Threat Detection Update 17-September-2024 – Stamus Networks(外部)
Stamus NetworksによるLibrarian Ghoulsの脅威検知アップデート。RAR形式アーカイブとSCRファイルを使用した攻撃手法の技術的詳細を提供している。
APT and financial attacks on industrial organizations in Q4 2024 – Kaspersky ICS CERT(外部)
2024年第4四半期における産業組織に対するAPT攻撃の分析レポート。
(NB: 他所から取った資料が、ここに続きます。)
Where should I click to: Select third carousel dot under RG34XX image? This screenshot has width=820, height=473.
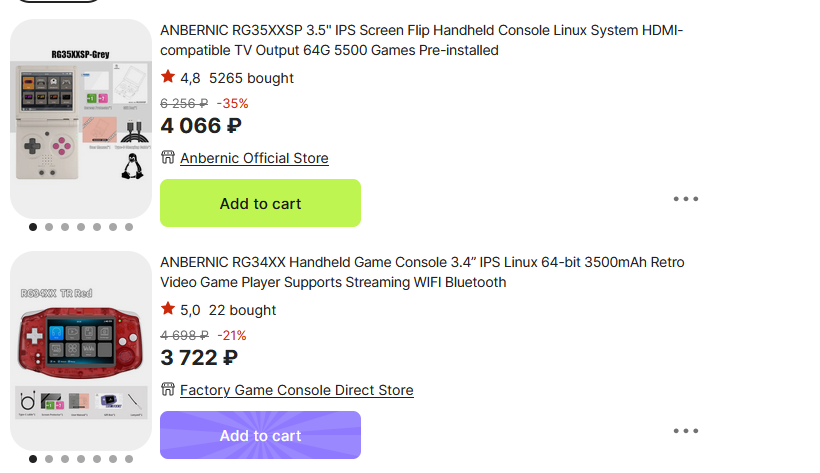[65, 459]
Crypt GhoulsやAwaken Likhoなど、ロシア語圏で活動する関連APTグループの動向を詳細に分析している。
Threat predictions for industrial enterprises 2025 – Kaspersky ICS CERT(外部)
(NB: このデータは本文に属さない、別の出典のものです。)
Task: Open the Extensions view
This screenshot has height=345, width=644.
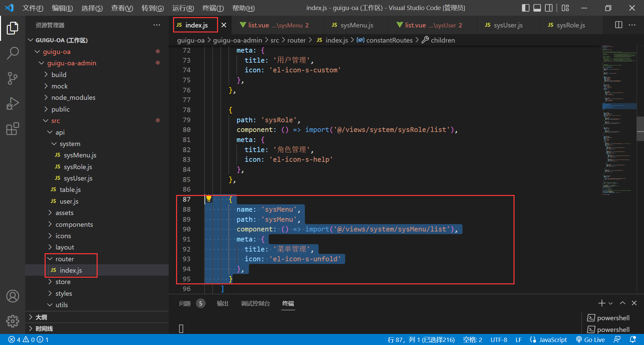Action: (x=12, y=129)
Kaspersky ICS CERTによる2025年産業企業向け脅威予測レポート。Living off the Land手法の普及など、今後のサイバー脅威トレンドを予測している。
【編集部後記】
今回のLibrarian Ghouls事案は、AnyDeskやngrokといった日常的に使用される正規ツールが攻撃に悪用される現実を浮き彫りにしています。皆さんの組織では、これらのリモートアクセスツールやシステム管理ソフトに対してどのような監視体制を敷いているでしょうか。
また、毎日午前5時の自動シャットダウンのような巧妙な痕跡隠滅手法に対して、どのような検知メカニズムが有効だと思われますか。この記事をきっかけに、身近なデジタル環境のセキュリティについて改めて議論してみませんか。